PROBLEM TO SOLVE
Repeat the data below exactly, with every entry included.
··· AVAILABLE RECORDS ···
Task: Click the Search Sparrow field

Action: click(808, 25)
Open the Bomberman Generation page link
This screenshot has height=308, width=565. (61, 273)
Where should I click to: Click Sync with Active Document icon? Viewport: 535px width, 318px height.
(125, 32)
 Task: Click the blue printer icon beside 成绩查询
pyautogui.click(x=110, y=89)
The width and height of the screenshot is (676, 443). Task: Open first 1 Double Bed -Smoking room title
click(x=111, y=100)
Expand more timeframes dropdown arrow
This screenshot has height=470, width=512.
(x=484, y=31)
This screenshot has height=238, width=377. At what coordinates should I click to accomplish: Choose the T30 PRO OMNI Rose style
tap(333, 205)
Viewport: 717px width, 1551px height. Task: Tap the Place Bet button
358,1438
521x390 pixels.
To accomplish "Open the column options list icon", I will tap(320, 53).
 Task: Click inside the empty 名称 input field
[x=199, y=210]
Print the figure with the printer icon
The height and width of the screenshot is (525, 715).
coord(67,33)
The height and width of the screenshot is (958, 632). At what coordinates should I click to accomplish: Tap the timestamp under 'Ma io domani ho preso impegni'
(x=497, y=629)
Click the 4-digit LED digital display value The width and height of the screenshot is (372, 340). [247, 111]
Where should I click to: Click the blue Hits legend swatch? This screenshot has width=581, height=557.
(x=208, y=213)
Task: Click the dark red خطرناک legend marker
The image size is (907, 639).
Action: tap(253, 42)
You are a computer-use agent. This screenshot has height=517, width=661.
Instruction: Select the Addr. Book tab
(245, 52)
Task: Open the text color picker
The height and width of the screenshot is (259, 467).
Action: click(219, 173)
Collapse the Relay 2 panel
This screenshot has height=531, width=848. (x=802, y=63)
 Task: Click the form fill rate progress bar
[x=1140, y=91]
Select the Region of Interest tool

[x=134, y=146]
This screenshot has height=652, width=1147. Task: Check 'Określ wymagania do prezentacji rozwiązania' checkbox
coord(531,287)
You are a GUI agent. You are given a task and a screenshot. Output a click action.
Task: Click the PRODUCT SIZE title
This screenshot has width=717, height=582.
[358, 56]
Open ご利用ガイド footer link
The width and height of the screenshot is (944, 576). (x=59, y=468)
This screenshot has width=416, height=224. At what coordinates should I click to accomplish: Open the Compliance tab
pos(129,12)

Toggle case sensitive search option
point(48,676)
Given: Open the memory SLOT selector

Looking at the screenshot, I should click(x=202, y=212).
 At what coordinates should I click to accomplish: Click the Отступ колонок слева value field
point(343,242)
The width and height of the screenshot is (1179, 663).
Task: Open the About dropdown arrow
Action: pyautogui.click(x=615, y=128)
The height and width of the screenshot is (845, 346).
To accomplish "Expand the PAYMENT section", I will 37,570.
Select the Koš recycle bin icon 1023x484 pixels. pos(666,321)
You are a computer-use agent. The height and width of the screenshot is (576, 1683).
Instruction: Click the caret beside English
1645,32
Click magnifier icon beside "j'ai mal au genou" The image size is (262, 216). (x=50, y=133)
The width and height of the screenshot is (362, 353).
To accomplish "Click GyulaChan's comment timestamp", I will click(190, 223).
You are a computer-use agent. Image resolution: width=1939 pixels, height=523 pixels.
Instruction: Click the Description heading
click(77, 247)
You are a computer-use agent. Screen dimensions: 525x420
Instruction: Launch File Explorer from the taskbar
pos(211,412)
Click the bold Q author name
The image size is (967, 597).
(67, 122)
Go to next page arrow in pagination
···
EXERCISE SOLUTION
Task: Click the Search Sparrow field

Action: click(808, 25)
Open the Bomberman Generation page link
This screenshot has height=308, width=565. (61, 273)
Where should I click to: Click Sync with Active Document icon? Viewport: 535px width, 318px height.
(125, 32)
 Task: Click the blue printer icon beside 成绩查询
pyautogui.click(x=110, y=89)
The width and height of the screenshot is (676, 443). Task: Open first 1 Double Bed -Smoking room title
click(x=111, y=100)
Expand more timeframes dropdown arrow
This screenshot has height=470, width=512.
(x=484, y=31)
This screenshot has height=238, width=377. At what coordinates should I click to accomplish: Choose the T30 PRO OMNI Rose style
tap(333, 205)
Viewport: 717px width, 1551px height. Task: Tap the Place Bet button
358,1438
521x390 pixels.
To accomplish "Open the column options list icon", I will tap(320, 53).
 Task: Click inside the empty 名称 input field
[x=199, y=210]
Print the figure with the printer icon
The height and width of the screenshot is (525, 715).
coord(67,33)
The height and width of the screenshot is (958, 632). At what coordinates should I click to accomplish: Tap the timestamp under 'Ma io domani ho preso impegni'
(x=497, y=629)
Click the 4-digit LED digital display value The width and height of the screenshot is (372, 340). [247, 111]
Where should I click to: Click the blue Hits legend swatch? This screenshot has width=581, height=557.
(x=208, y=213)
Task: Click the dark red خطرناک legend marker
The image size is (907, 639).
Action: tap(253, 42)
You are a computer-use agent. This screenshot has height=517, width=661.
Instruction: Select the Addr. Book tab
(245, 52)
Task: Open the text color picker
The height and width of the screenshot is (259, 467).
Action: click(219, 173)
Collapse the Relay 2 panel
This screenshot has height=531, width=848. (x=802, y=63)
 Task: Click the form fill rate progress bar
[x=1140, y=91]
Select the Region of Interest tool

[x=134, y=146]
This screenshot has height=652, width=1147. Task: Check 'Określ wymagania do prezentacji rozwiązania' checkbox
coord(531,287)
You are a GUI agent. You are given a task and a screenshot. Output a click action.
Task: Click the PRODUCT SIZE title
This screenshot has width=717, height=582.
[358, 56]
Open ご利用ガイド footer link
The width and height of the screenshot is (944, 576). (x=59, y=468)
This screenshot has width=416, height=224. At what coordinates should I click to accomplish: Open the Compliance tab
pos(129,12)

Toggle case sensitive search option
point(48,676)
Given: Open the memory SLOT selector

Looking at the screenshot, I should click(x=202, y=212).
 At what coordinates should I click to accomplish: Click the Отступ колонок слева value field
point(343,242)
The width and height of the screenshot is (1179, 663).
Task: Open the About dropdown arrow
Action: pyautogui.click(x=615, y=128)
The height and width of the screenshot is (845, 346).
To accomplish "Expand the PAYMENT section", I will 37,570.
Select the Koš recycle bin icon 1023x484 pixels. pos(666,321)
You are a computer-use agent. The height and width of the screenshot is (576, 1683).
Instruction: Click the caret beside English
1645,32
Click magnifier icon beside "j'ai mal au genou" The image size is (262, 216). (x=50, y=133)
The width and height of the screenshot is (362, 353).
To accomplish "Click GyulaChan's comment timestamp", I will click(190, 223).
You are a computer-use agent. Image resolution: width=1939 pixels, height=523 pixels.
Instruction: Click the Description heading
click(77, 247)
You are a computer-use agent. Screen dimensions: 525x420
Instruction: Launch File Explorer from the taskbar
pos(211,412)
Click the bold Q author name
The image size is (967, 597).
(67, 122)
Go to next page arrow in pagination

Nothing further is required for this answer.